The labor movement has long been struggling in the U.S., as fewer workers join unions and as high-profile organizing drives, like a June attempt to unionize Volkswagen employees in Tennessee, fall short.
But American workers, feeling left behind as the economy grows around them, are joining together to demand a bigger slice of the pie. On Sept. 16, 50,000 General Motors workers walked off the job in their first strike since 2007, protesting idled plants and low wages. Nearly 8,000 Marriott workers went on strike in eight cities last year, while 31,000 supermarket employees in the Northeast did the same in early 2019. In the past year, tens of thousands of teachers walked out of their classrooms to demand better pay and funding. In all, nearly half a million workers participated in strikes and work stoppages last year, the most since 1986. The labor disruptions show no sign of abating; over 80,000 Kaiser Permanente workers in six states say they are walking out for a week starting on Oct. 14 in what would be the largest American strike since 2000.
The recent labor unrest is in part fueled by uneven economic growth. While companies are prospering and the stock market hovers near all-time highs, the benefits haven’t been felt by many workers, who are often stuck in temporary jobs with no benefits.
Paradoxically, the strong economy also emboldens workers. For a long time, the memory of the Great Recession made many afraid to jeopardize their jobs. But today there are more than 7 million job openings in the U.S., compared with just 2.2 million a decade ago, according to government data. When more jobs are available and unemployment is low, people feel more confident in demanding better pay and benefits. “Workers are tired and frustrated and angry with stagnant wages and job insecurity, and in a tight labor market they are gaining the confidence to do something about it,” says Harley Shaiken, a University of California, Berkeley, professor who studies labor. The number of workers voluntarily quitting their jobs is at its highest level in decades. “Fire me, and I’ll find another job somewhere else,” says Tracy Pease, a -Detroit-area waitress who recently testified in front of the Michigan statehouse advocating for a higher tipped minimum wage.
Many nonunion workers also want change. Those in the gig economy, many of whom are considered- independent contractors and thus not eligible to unionize or receive benefits, have been demanding higher pay and steadier hours. “The economy is going back up for people that are buying the $72 million homes, it’s not going back up for people like me,” says Mia Kelly, a former Instacart driver who now helps organize protests through a campaign called PayUp. Kelly and other gig workers handed out peanuts at Postmates’ Bellevue, Wash., offices earlier in September to protest declining pay; some have also testified before lawmakers.

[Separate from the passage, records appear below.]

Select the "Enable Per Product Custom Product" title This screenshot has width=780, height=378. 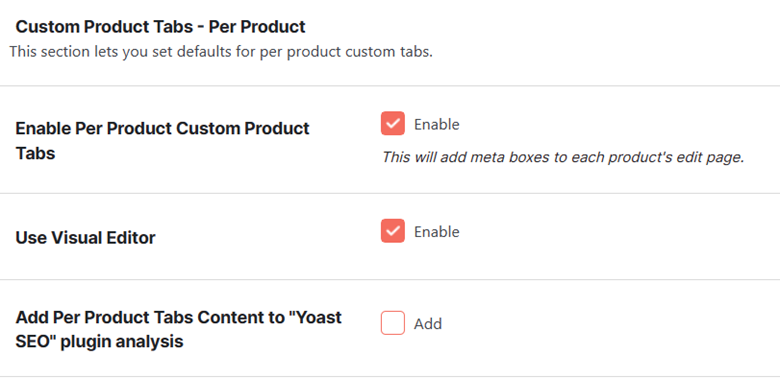point(163,128)
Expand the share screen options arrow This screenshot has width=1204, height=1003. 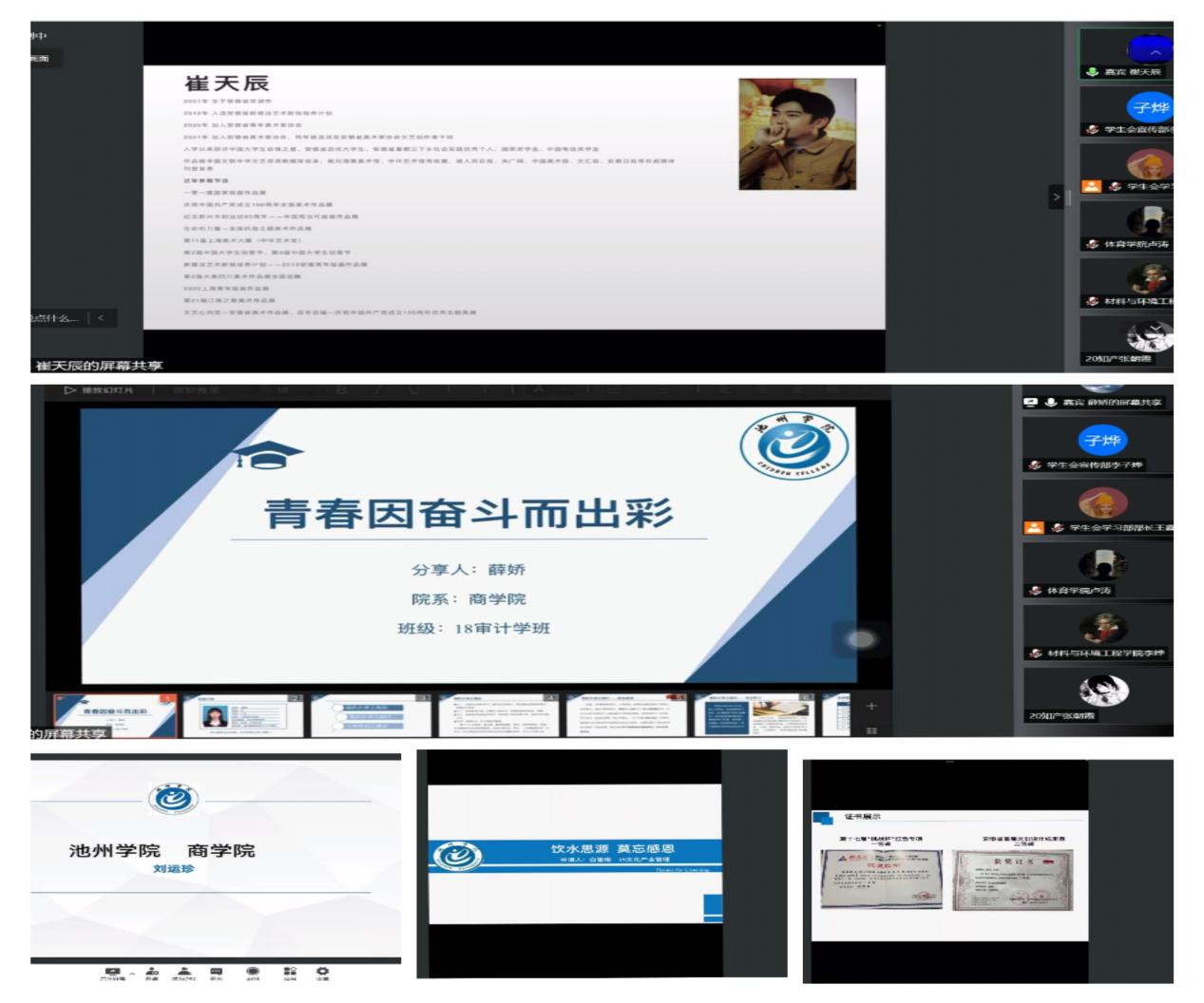[133, 973]
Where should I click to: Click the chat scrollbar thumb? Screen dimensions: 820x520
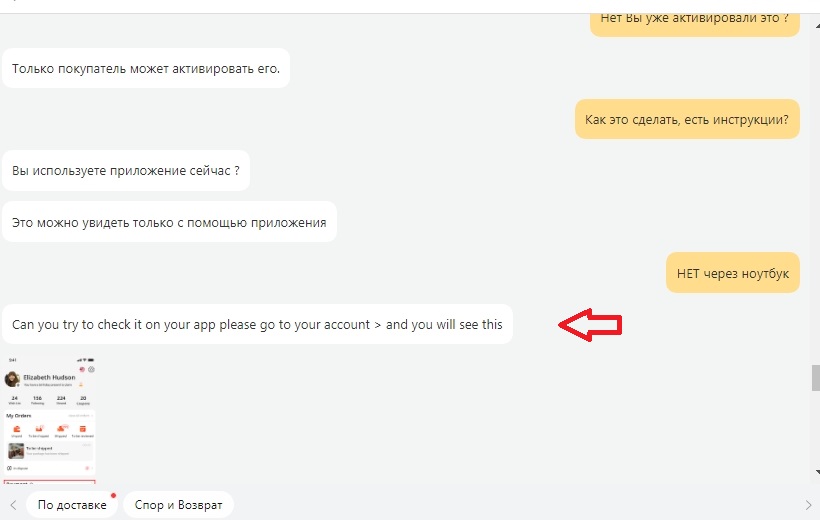tap(816, 378)
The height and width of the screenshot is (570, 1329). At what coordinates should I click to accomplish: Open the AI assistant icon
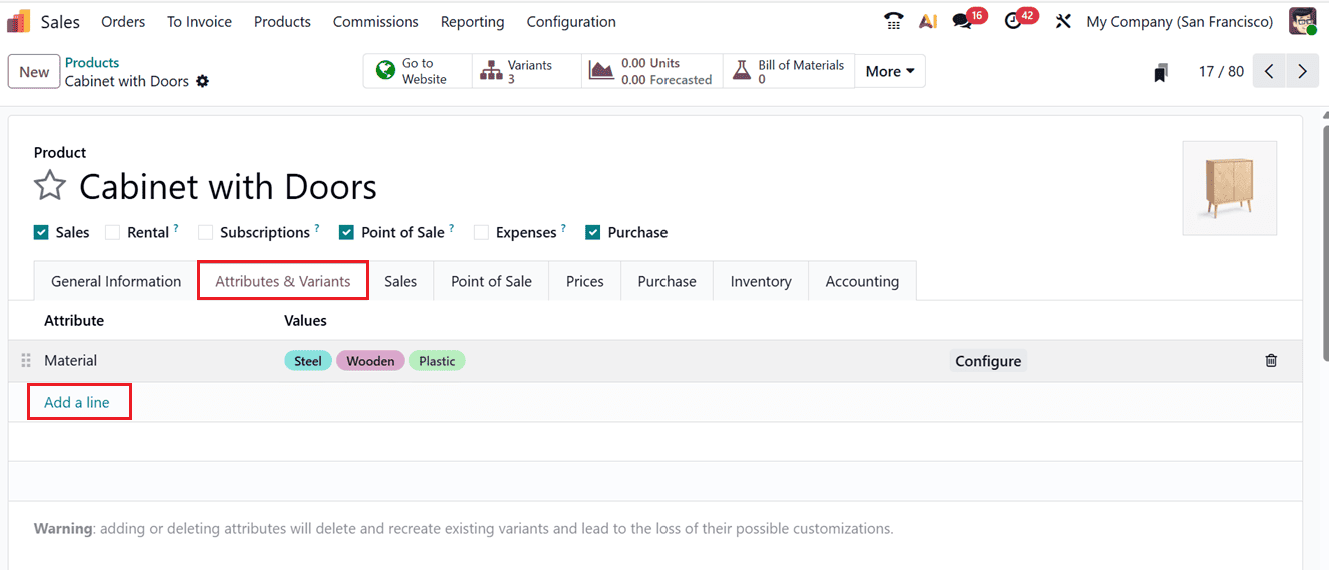tap(927, 21)
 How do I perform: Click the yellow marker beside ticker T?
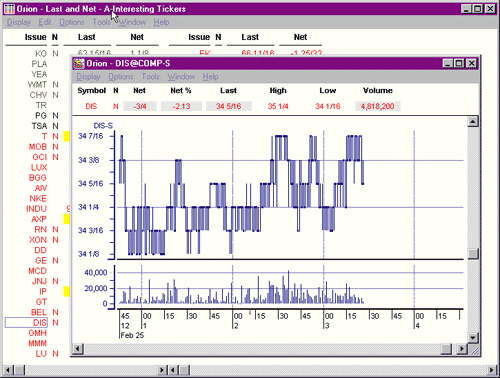tap(67, 136)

Legislators have paid attention: on Sept. 11, California passed a landmark bill that could make it harder for companies like Postmates to classify workers as independent contractors.

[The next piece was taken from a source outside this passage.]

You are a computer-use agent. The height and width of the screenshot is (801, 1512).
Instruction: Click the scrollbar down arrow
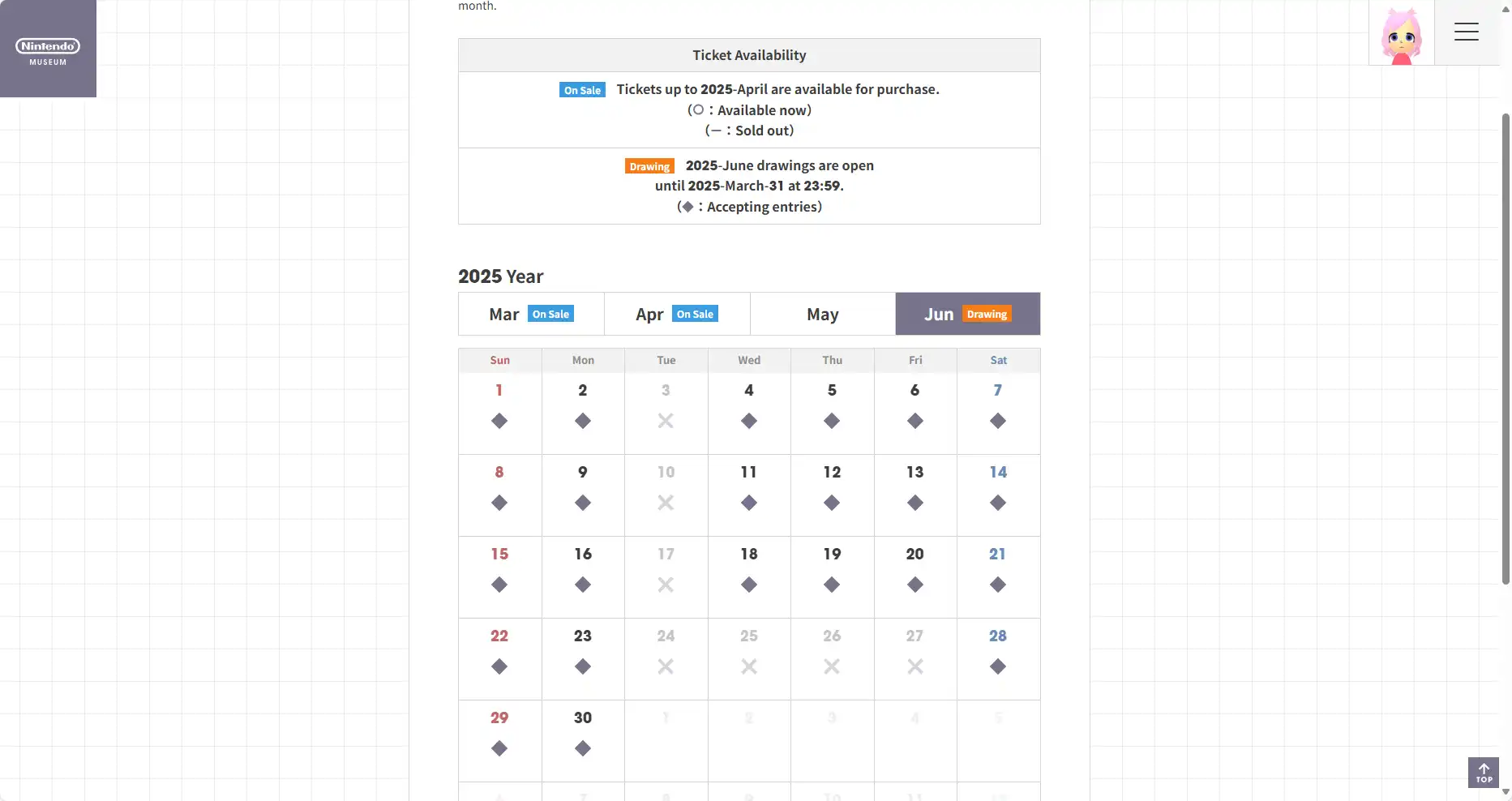1506,792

While the GM walkout and similar large-scale strikes are getting plenty of attention, only 10.5% of the country’s workforce was unionized as of last year, an all-time low. That’s in part because a strong economy can inhibit unionization. Gary Chaison, a professor emeritus of labor relations at Clark University, says workers who are doing better than they were a few years ago are often skeptical that unions will do any good. But Chaison argues those are often the same workers who could most benefit from the safety net that unions can offer if and when the economy starts to sour. That may happen sooner than later. In August, the stock market plunged after the yield curve, a closely watched economic indicator that has predicted past recessions, hinted at an upcoming downturn, spooking investors into a sell-off. “That’s the irony of the situation—as things become worse, there’s more of a need for collectivism,” says Chaison.